▶ [INPUT DATA]
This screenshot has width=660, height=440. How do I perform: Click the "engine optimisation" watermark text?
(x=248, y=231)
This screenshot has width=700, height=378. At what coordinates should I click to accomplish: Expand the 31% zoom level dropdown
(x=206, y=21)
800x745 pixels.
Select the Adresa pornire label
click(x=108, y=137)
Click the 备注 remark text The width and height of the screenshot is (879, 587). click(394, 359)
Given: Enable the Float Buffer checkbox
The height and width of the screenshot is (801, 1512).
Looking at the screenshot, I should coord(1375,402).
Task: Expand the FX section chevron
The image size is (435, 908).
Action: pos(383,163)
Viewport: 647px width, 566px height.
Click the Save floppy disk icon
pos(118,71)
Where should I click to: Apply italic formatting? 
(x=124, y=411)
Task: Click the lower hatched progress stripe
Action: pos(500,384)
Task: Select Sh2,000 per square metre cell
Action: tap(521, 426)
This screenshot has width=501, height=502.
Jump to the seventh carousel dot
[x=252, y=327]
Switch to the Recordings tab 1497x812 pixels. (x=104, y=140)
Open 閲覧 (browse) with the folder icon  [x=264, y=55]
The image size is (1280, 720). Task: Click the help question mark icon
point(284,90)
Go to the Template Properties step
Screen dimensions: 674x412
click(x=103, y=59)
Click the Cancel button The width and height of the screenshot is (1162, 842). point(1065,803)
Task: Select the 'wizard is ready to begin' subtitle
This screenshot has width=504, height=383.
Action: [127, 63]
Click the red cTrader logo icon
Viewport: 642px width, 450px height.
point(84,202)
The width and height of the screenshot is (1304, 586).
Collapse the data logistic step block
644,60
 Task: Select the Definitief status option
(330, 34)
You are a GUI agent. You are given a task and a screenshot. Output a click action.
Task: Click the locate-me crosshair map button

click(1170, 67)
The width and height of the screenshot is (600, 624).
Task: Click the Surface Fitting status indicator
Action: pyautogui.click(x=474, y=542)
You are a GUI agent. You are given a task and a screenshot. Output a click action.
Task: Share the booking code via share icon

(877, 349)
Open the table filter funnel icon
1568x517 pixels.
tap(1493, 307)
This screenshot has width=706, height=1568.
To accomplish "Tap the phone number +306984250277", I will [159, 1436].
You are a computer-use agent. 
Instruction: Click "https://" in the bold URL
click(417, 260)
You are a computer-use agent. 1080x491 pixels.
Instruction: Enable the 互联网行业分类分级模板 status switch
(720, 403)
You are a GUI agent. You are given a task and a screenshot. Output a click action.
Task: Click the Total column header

▶ [GOAL OF THE EXERCISE] Show each line of the material that includes the word "computer".

▶ [EXERCISE ANSWER]
You are a computer-use agent. 
You are a computer-use agent. 1080x491 pixels.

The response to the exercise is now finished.